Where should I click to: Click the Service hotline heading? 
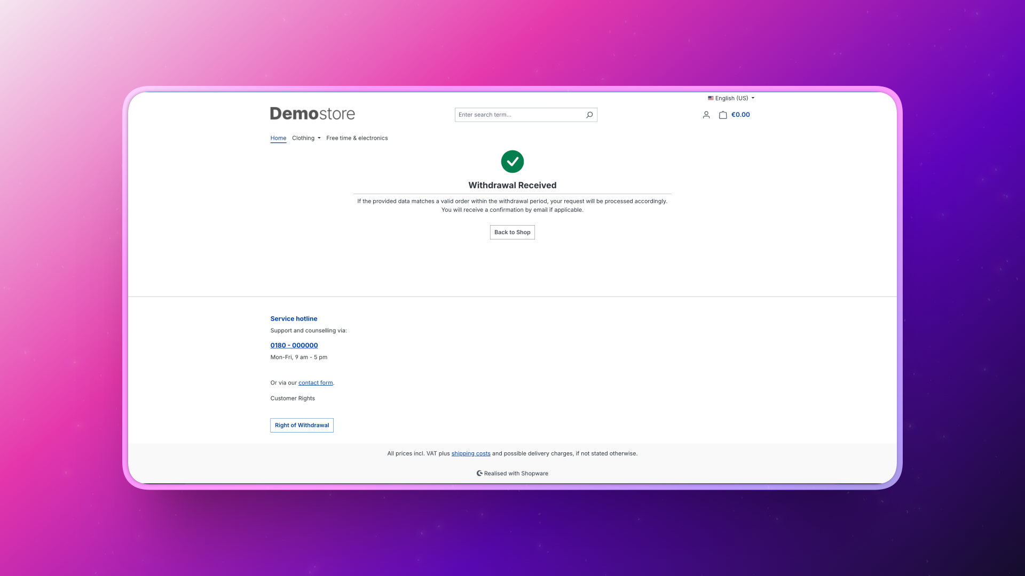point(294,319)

---*---

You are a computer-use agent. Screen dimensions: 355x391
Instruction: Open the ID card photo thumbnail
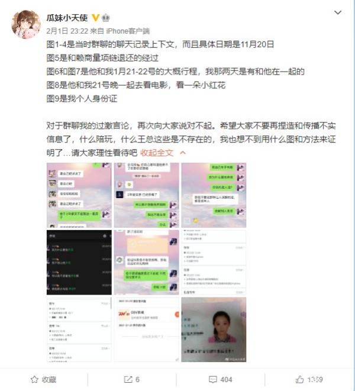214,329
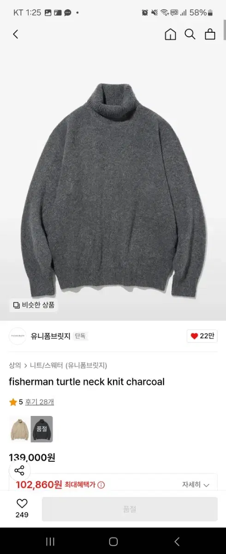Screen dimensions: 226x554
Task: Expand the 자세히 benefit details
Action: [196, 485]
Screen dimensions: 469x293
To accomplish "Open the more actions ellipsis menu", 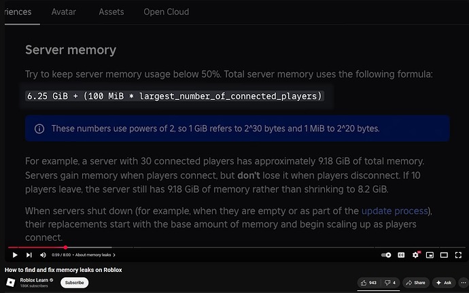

---*---

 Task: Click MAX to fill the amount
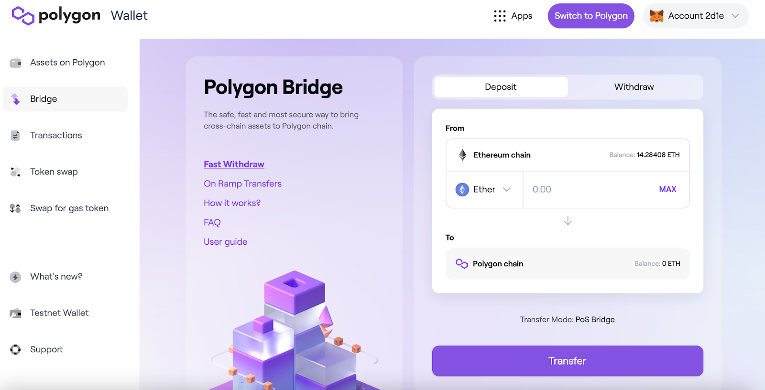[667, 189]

---*---

TASK TO CARRY OUT:
In the material above, which lines fall between the one holding "Instruction: Open the ID card photo thumbnail" and the one holding "the more actions", inclusive? Print exactly those, with the pictures left out.

RESPONSE FOR THIS EXERCISE:
Instruction: Open the ID card photo thumbnail
214,329
Screen dimensions: 226x554
Task: Expand the 자세히 benefit details
Action: [196, 485]
Screen dimensions: 469x293
To accomplish "Open the more actions ellipsis menu", 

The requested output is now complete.